Study of switching behavior in differential dual spin valves reveals the role of interlayer couplings
Spin valves are essential building blocks in the magnetic sensors of read heads in hard disk drives. They consist of two magnetic layers separated by a non-magnetic layer and act as valves for electrons depending on the relative alignment of the magnetization (spin) in the magnetic layers. With the continuous push to boost the storage density of disk drives, it has become increasingly important to shield each individual sensor from the magnetic flux of adjacent bits. However, the current approach of placing the read sensor between two magnetic shields limits the resolution with which information can be packed.

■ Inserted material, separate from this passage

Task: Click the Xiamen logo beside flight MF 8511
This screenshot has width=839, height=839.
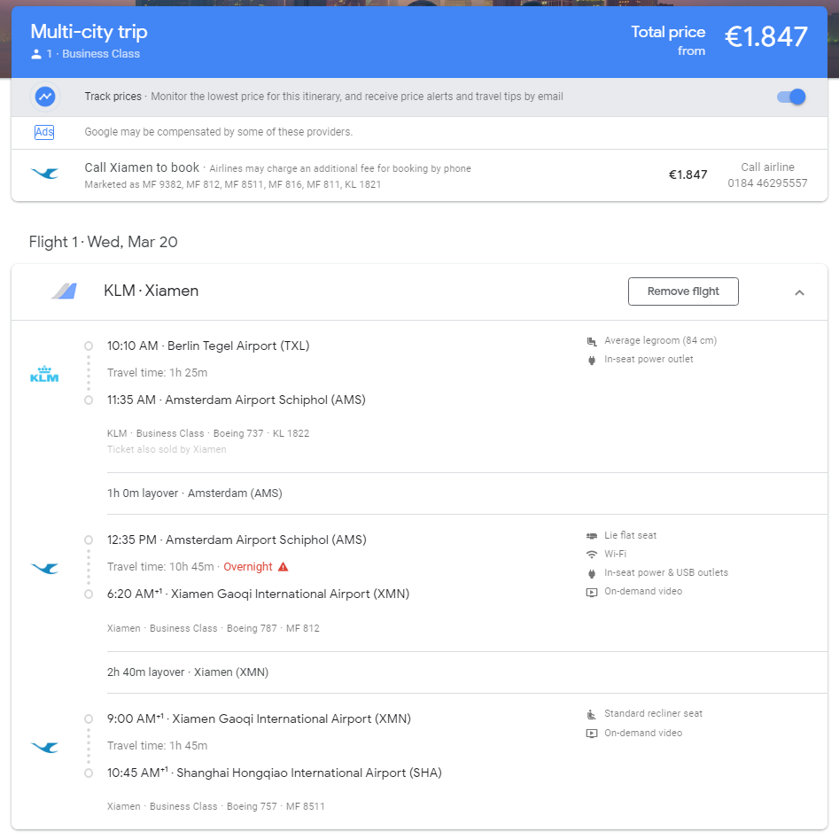Action: click(44, 747)
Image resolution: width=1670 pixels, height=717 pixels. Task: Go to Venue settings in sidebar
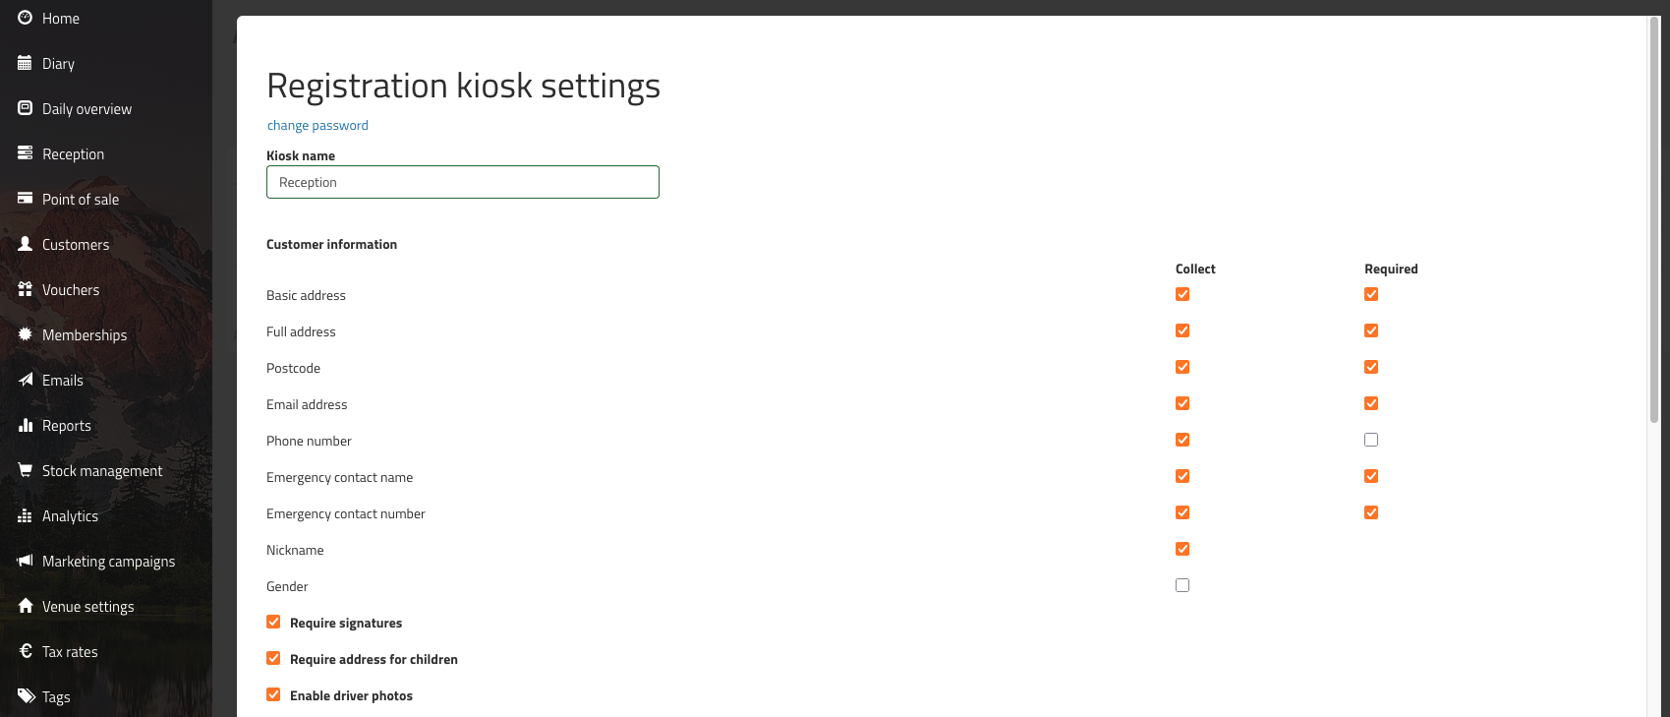click(x=87, y=606)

To circumvent this issue, a read sensor using a 'differential dual spin valve' (DDSV) was previously proposed by Guchang Han and co-workers at the A*STAR Data Storage Institute. Based on two spin valves separated by a gap layer, it is not influenced by uniform magnetic fields (unlike single spin valve read sensors) but on field gradients. As Han explains, the packing resolution is thereby no longer limited by the magnetic shield-to-shield spacing, but by the thickness of the two active layers in the spin valves (called free layers) and the gap layer separating them.
In a significant step in understanding how the reading performance of DDSVs is affected by further downscaling of the device dimensions, Han and his colleagues have now systematically studied the magnetic interactions between the free layers as a function of their thicknesses as well as the gap layer material and thickness.
There are mainly two types of interlayer interactions between the two free layers, says Han. One is a magnetostatic interaction, which propagates along the edges of the device. The other is mediated through the gap layer by either free electrons (the so-called RKKY interaction) or magnetic poles formed at the rough interfaces between the gap and free layers (Néel coupling).
While the Néel coupling is always ferromagnetic, thus favoring parallel alignment of the magnetizations in the free layers, the RKKY interaction can be either ferro- or antiferromagnetic , depending on the gap layer thickness and material. From a DDSV working principle, it is desirable to have the two free layers couple antiferromagnetically, notes Han.
For patterned DDSV samples, the researchers showed that the magnetostatic edge coupling dominates the switching behavior. In contrast, for thin-film samples, it is governed by a competition between the RKKY and Néel coupling, which can be controlled by the appropriate choice of gap material and thickness on the nanoscale.